Aussi, les traitements au champ avant récolte, l’absence d’excès d’engrais et d’irrigation et l’observation d’une durée de séchage sont autant de pistes de recherche pour les services agricoles et les techniciens des Chambres d’agriculture.

Manque de planification

Comme pour les excédents d’ail ou de pomme de terre, des producteurs rêvent d’exportation. Mais c’est oublier la concurrence féroce entre pays producteurs parmi lesquels l’Egypte dont les coûts de main d’œuvre sont très faibles.

Producteurs mais également commerçants utilisent aujourd’hui les réseaux sociaux pour informer de la disponibilité de produits agricoles en bout de champs ou dans les marchés de gros.

Une préoccupation qui fait écho à l’analyse d’Ali Daoudi, agro-économiste à l’École nationale supérieure d’agronomie. Lors d’un récent passage sur les ondes de la Radio algérienne, il déplorait l’absence d’un système de suivi des prix agricoles. Un outil capital à ses yeux pour organiser la profession.

À Tiaret, le ministre a également fait état de « l’ouverture, à titre gracieux, d’espaces au profit des agriculteurs au niveau des marchés de gros afin qu’ils puissent commercialiser leurs produits directement au consommateur ».

L’occasion pour les producteurs d’oignons de réduire le nombre d’intermédiaires mais également de s’organiser en groupements de conditionnement et de vente de leurs produits.

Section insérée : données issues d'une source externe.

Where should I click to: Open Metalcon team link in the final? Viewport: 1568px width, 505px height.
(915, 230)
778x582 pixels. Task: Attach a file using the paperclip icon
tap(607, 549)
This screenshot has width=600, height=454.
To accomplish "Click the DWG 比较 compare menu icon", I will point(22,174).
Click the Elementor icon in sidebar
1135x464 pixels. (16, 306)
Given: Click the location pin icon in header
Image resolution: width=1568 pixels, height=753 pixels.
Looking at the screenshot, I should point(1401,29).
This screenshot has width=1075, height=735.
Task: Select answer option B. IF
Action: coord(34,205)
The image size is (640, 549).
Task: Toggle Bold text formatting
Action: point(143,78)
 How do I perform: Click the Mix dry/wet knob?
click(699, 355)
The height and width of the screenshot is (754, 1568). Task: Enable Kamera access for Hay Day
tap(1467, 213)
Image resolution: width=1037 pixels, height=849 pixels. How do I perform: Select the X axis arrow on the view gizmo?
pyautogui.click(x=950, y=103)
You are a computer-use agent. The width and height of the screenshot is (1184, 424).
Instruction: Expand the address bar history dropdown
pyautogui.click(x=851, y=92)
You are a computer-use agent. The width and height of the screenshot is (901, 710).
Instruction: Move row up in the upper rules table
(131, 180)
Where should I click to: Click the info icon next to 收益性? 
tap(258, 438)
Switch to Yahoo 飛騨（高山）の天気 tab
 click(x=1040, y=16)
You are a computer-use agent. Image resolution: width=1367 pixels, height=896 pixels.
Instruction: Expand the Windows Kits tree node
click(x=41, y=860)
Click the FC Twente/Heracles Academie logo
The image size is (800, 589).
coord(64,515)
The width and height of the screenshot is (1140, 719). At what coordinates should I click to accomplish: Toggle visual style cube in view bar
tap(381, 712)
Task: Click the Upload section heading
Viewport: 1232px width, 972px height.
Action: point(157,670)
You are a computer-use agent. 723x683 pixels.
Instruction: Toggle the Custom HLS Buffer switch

En plus de la faiblesse des infrastructures de stockage, la récolte excédentaire d’oignons cette saison illustre les retards de l’industrie algérienne de transformation des produits agricoles ainsi que le manque de planification dans l’agriculture. Les agriculteurs plantent souvent ce qu’ils veulent, sans prendre en compte les besoins du marché.